TEXT EXTRACT.
★ ★ ★

United States v. Cain , 31 F. App'x 599 ( 2002 )


Menu:
  •                                                                           F I L E D
    United States Court of Appeals
    Tenth Circuit
    UNITED STATES COURT OF APPEALS
    FEB 22 2002
    FOR THE TENTH CIRCUIT
    PATRICK FISHER
    Clerk
    UNITED STATES OF AMERICA,
    Plaintiff-Appellee,
    v.                                                   No. 01-3263
    (D.C. No. 01-CR-10017-01-MLB)
    MARK A. CAIN,                                          (D. Kan.)
    Defendant-Appellant.
    ORDER AND JUDGMENT            *
    Before TACHA , Chief Judge, PORFILIO , Circuit Judge, and        BRORBY ,
    Senior Circuit Judge.
    After examining the briefs and appellate record, this panel has determined
    unanimously that oral argument would not materially assist the determination of
    this appeal.   See Fed. R. App. P. 34(a)(2); 10th Cir. R. 34.1(G). The case is
    therefore ordered submitted without oral argument.

★ ★ ★

SUPPLIED MATERIAL.
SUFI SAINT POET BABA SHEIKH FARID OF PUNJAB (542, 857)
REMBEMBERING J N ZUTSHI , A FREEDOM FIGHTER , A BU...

★ ★ ★

CHALLENGES.
**A.** On what date was the court order filed?
**B.** List every judge named on the panel in the court order, with each judge's title.
**C.** Rewrite the paragraph of the court order beginning "After examining the briefs" more briefly, keeping its main facts.
The lines have no connection to the court order.

RESULTS IN ORDER.
**A.** February 22, 2002.

**B.**
- Tacha, Chief Judge
- Porfilio, Circuit Judge
- Brorby, Senior Circuit Judge

**C.** After reviewing the briefs and appellate record, the panel unanimously decided that oral argument would not materially help decide the appeal (Fed. R. App. P. 34(a)(2); 10th Cir. R. 34.1(G)), so the case was submitted without it.